Refinance 1: August 2016: SoFi/Mohela – $31,878 at a 6.25 rate with projected payable interest of 10k+ over 10 years.

Once I had improved my credit a bit, and was able to show a bit more income on the books, I consolidated the remainder of my high-interest loans in April 2017.

Refinance 2: April 2017: Sofi/Mohela – $105,510 at a 6.625 rate with projected payable interest of $66,000+ over 15 years.

If the story ended there, and I stuck with the 2016 and 2017 loans interest rates and minimum payment terms, I’d have ended up paying out $209,698 ($166,746 + $42,952)

The next refinance took place in 2018. I knew I’d potentially be starting a new business soon, and I wanted to lower my interest rates and consolidate my first two refinances while I still had steady income on the books.

Refinance 3: Nov. 2018: Commonbond/Firstmark – $138,307 at a 4.510 rate with projected $33,780 in interest (total of $172,087 over 10 years).

This was almost $40,000 in potential interest savings from my past loans. Considering I was making only the minimum payments on the first two refinances, this was a no-brainer move.

In February 2021, came refinance number 4 on a much more aggressive payment timeline (5 years vs 10) as I had the resources to start paying these loans down in earnest.

Refinance 4: Feb. 2021: $112,000 for 5 years at 3.465% (3.25 with the autopay discount) with projected interest of ~$10,000.

Since refinance 4 I’ve been paying between $1,000 to $1,500 over the minimum payments as I’d really like to clear these loans out in the next 2-3 years.
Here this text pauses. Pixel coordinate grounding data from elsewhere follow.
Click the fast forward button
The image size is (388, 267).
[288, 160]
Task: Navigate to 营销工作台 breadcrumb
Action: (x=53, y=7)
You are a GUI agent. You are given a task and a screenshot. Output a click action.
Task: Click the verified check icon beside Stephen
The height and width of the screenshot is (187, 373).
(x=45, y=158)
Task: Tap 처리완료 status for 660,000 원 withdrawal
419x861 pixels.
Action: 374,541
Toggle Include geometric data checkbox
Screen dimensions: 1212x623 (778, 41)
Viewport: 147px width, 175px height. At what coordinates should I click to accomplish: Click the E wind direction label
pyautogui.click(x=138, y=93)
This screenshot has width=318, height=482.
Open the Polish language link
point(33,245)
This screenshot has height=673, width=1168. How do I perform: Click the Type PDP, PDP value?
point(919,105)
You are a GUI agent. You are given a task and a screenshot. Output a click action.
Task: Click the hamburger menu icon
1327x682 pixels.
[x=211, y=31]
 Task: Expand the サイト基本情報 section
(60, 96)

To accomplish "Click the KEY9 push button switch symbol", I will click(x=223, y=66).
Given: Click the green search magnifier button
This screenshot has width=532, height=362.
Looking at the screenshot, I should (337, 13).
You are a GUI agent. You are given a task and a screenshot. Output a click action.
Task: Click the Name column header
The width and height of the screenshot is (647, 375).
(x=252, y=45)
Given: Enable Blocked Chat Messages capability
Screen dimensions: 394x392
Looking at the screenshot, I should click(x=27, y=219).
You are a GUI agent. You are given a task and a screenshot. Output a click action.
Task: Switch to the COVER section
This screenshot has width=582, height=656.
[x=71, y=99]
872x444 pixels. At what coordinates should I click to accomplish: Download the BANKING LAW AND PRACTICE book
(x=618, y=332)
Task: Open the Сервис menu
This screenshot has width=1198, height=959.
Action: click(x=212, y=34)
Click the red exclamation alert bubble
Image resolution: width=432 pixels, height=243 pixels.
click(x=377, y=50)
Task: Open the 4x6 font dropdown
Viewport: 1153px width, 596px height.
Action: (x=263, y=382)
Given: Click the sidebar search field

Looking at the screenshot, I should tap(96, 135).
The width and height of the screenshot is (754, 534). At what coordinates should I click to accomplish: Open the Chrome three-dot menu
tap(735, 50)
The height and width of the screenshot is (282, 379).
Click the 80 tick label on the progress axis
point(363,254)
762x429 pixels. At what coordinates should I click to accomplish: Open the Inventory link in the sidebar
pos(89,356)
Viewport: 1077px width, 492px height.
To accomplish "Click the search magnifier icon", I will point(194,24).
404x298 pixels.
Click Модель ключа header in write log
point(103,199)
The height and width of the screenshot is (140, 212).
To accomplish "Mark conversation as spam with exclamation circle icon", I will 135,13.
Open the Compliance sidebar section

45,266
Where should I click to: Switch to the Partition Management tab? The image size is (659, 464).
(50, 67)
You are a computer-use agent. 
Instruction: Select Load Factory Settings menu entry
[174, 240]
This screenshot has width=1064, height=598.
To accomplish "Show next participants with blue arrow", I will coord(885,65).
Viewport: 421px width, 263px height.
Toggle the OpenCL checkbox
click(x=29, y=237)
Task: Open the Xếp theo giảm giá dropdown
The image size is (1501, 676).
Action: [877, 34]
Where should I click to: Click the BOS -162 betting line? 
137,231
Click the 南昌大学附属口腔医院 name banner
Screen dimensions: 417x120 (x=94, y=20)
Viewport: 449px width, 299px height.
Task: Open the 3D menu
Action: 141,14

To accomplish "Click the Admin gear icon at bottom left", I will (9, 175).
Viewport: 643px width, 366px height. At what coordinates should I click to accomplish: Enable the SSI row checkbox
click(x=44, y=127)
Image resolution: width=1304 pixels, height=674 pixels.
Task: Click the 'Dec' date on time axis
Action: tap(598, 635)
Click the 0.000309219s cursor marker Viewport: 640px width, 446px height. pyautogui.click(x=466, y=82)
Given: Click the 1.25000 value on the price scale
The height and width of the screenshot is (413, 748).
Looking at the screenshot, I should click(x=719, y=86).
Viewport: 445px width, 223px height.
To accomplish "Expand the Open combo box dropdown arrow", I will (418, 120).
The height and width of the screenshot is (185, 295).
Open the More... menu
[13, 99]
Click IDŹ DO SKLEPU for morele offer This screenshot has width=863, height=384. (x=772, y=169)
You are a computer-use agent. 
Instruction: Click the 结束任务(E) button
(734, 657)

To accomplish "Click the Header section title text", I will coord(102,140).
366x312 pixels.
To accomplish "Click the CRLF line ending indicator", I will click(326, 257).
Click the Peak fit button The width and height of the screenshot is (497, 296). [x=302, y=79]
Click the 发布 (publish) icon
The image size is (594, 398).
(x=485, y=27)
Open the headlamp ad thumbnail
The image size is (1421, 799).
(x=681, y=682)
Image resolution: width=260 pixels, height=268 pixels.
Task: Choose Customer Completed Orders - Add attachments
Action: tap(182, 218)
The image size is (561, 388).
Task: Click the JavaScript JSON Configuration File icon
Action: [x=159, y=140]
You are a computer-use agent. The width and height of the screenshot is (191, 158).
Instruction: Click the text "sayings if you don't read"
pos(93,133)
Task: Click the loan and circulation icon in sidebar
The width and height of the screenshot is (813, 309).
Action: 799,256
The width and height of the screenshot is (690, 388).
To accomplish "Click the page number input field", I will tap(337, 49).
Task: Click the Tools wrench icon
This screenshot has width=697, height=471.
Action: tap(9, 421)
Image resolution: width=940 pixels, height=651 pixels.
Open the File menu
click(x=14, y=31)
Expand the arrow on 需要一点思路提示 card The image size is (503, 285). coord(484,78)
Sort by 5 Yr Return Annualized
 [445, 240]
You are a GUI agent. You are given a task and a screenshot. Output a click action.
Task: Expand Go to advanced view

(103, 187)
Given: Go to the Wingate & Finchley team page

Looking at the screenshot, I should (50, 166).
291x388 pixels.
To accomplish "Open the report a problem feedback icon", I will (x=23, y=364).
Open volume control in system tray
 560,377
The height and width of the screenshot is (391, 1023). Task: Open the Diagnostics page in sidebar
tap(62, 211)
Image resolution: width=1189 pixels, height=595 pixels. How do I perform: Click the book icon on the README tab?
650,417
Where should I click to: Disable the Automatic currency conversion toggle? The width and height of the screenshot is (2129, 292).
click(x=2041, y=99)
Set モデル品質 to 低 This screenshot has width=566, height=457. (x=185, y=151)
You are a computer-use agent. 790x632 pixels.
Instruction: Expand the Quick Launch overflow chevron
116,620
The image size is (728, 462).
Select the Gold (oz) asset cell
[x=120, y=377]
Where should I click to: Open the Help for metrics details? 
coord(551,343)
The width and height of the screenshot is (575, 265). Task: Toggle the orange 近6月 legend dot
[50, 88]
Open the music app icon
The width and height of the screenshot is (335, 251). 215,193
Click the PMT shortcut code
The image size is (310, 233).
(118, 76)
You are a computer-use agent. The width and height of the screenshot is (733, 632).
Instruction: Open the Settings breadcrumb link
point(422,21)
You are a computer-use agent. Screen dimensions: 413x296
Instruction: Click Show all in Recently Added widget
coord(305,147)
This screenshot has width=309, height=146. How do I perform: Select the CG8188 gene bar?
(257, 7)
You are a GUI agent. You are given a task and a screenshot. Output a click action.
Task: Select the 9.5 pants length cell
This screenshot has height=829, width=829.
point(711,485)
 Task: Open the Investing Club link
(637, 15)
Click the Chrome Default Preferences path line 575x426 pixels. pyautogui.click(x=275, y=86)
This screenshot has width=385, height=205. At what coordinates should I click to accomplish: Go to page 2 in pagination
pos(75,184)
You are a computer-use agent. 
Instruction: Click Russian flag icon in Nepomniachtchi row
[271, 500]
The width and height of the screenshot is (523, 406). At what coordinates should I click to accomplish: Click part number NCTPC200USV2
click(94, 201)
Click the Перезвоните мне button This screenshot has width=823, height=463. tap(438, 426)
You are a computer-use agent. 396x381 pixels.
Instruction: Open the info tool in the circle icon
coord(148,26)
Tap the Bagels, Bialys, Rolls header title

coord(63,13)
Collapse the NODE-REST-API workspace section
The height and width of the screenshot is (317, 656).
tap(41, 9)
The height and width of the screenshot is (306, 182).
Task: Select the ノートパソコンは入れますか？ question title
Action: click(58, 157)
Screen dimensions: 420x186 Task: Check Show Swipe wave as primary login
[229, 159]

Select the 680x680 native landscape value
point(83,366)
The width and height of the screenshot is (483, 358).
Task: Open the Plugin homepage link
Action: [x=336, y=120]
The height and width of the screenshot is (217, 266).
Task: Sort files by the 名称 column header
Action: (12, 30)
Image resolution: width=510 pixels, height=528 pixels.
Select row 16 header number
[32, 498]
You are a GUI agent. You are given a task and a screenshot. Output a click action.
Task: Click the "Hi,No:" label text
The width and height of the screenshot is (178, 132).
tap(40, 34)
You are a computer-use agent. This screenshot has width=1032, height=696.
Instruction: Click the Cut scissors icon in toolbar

I decided to refinance for the fifth time to take advantage of the low rates currently being offered before they creep back up, and also lower my monthly payment should I decide I want to take the throttle off on paying above the minimums.

Refinance 5: Nov. 2021: $86,717.94 for 5 years at 2.74% (2.49 with the autopay discount) with projected interest of ~$6,000.

My loans aren’t gone yet, but I at least feel like I see a path to paying them off someday soon.

As background, I’m a ~35 y/o male and my annual income has varied from $50k – $175k during this time period (I work in product as my day job, and have a small business on the side).

For anyone dealing with student loan debt, you aren’t alone and you will get through this!

Things I wish I knew earlier:

  • Your credit matters even more than you think
    • Leaving law school, I didn’t do much to build credit. Without a credit history, it was very hard to get good loan rates at first.
  • Refinance private loans as soon as possible
    • Even the first refinanced rates were better than what I had on my private loans with Sallie Mae / Navient. I would’ve saved money to refinance all my private loans as soon as I graduated law school into a 15/20 year loan. Instead, I waited ~4 years to refinance for the first time, and by then incurred a whole bunch of interest I could’ve at least mitigated.
  • It doesn’t hurt your credit score to keep checking on refinance rates.
    • I’ve started at least 11 applications over the years just to check in on what rates are available. As long as you are just browsing rates, and don’t consent to a hard credit inquiry this doesn’t hurt your credit and you can hop on great interest rates as soon as they are available.
  • High interest means your minimum payment get’s absorbed by the principle
    • I was absolutely stunned when I saw how much of each monthly payment went towards simply paying down interest month to month. Getting yourself a lower interest rate on your loans means more money goes towards the principal balance (the actual loan amount).